Die Apple Watch Ultra 3 steht vor der Tür und soll im September auf den Markt kommen – pünktlich zum traditionellen Herbst-Event von Apple. Fast zwei Jahre nach Einführung des ersten Modells wird ein umfassendes Update erwartet, wobei Vorbestellungen ebenfalls im Herbst starten dürften.
Display-Upgrade
Die Ultra 3 soll endlich das verbesserte LTPO3 OLED-Display erhalten, das bereits in der Apple Watch Series 10 zum Einsatz kommt.

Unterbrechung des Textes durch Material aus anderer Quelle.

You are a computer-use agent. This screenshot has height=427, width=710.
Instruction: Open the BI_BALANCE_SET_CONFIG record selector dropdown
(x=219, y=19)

Diese Technologie bietet eine optimierte Aktualisierungsrate im Always-on-Modus sowie eine bessere Ablesbarkeit aus verschiedenen Blickwinkeln – ein Upgrade, das der Ultra-Reihe bislang vorenthalten wurde. Nach Informationen aus der Tech-Branche könnte das neue Display eine bis zu 40 Prozent verbesserte Ablesbarkeit bei extremen Blickwinkeln bieten und damit zur hellsten Apple Watch werden – ein entscheidender Vorteil für Outdoor-Aktivitäten bei unterschiedlichen Lichtverhältnissen.
Leistungssprung
Bei der Prozessorleistung steht ebenfalls eine Verbesserung an. Während die aktuelle Ultra 2 noch mit dem S9-Chip arbeitet und die Series 10 bereits den neueren S10-Prozessor nutzt, wird für die Ultra 3 entweder der Einbau des S10 oder sogar eines komplett neuen S11-Chips mit möglichen KI-Optimierungen für watchOS 26 erwartet. Der neue Prozessor soll nicht nur für spürbar kürzere Ladezeiten bei Apps sorgen, sondern auch eine verbesserte Energieeffizienz bieten, was besonders bei mehrtägigen Outdoor-Aktivitäten zum Tragen kommt.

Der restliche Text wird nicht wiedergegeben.